There was a tame bird kept in a cage whicb was learned to speak. And on a time he fled out of the cage and flew into the field; and there came a sparrowhawk, and would have taken this bird and pursued after. And the bird being in great dread cried: S. Thomas! help! like as he had heard others speak, and the sparrowhawk fell down dead. and the bird escaped harmless.

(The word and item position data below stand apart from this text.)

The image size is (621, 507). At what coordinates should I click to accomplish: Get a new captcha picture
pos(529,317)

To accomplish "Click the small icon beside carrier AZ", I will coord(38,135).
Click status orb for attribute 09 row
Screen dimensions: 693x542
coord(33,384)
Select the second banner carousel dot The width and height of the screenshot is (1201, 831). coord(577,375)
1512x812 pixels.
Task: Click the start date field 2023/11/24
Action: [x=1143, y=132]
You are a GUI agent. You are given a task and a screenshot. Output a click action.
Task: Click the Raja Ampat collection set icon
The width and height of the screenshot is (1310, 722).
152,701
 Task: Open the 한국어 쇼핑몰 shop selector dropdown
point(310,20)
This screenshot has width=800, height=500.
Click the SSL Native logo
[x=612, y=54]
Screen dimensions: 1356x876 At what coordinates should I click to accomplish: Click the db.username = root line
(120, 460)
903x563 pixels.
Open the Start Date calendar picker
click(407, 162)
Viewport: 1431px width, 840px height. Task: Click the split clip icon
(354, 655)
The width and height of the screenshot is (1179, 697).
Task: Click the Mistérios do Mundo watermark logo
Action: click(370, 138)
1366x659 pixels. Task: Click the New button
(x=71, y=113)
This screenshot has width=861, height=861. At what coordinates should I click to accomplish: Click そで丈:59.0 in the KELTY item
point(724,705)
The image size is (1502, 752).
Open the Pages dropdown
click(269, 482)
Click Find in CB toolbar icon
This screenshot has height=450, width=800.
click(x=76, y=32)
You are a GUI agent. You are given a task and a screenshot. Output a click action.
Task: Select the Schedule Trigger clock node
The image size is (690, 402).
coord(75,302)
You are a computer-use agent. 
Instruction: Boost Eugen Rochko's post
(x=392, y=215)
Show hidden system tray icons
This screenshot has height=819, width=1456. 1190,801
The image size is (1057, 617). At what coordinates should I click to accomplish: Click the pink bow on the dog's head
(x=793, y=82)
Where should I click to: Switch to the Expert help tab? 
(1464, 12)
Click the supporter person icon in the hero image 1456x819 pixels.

Also there was a man that S. Thomas loved much in his days, and he fell in a grievous sickness, wherefore he went to the tomb of S. Thomas to pray for his health, and anon he had his desire and was all whole. And as he turned homeward, being all whole, then he began to dread lest this health should not be most profitable for his soul. Then he returned again to the tomb of S. Thomas, and prayed if his health were not profitable to his soul, that his old sickness might come again to him. And it came anon again to him, and endured unto his life’s end. And in like wise there was a devout blind man which had his sight restored to him again by the merit of S. Thomas; but after, he repented him for he could not be so quiet in his mind as he was before, he had then so much letting by seeing the vanities of the world. Wherefore he prayed to our Lord that by the merits of S. Thomas, he might be blind again to the world as he was before, and anon he had his desire, and lived after full holily to his life’s end. Who should tell all the miracles that our blessed Lord hath showed for this holy martyr, it should overmuch endure, for ever sith his passion unto this day, God hath showed continually for him many great miracles. Then let us pray this holy saint to be a special advocate for us wretched sinners unto our Lord God, who bring us unto his everlasting bliss in heaven.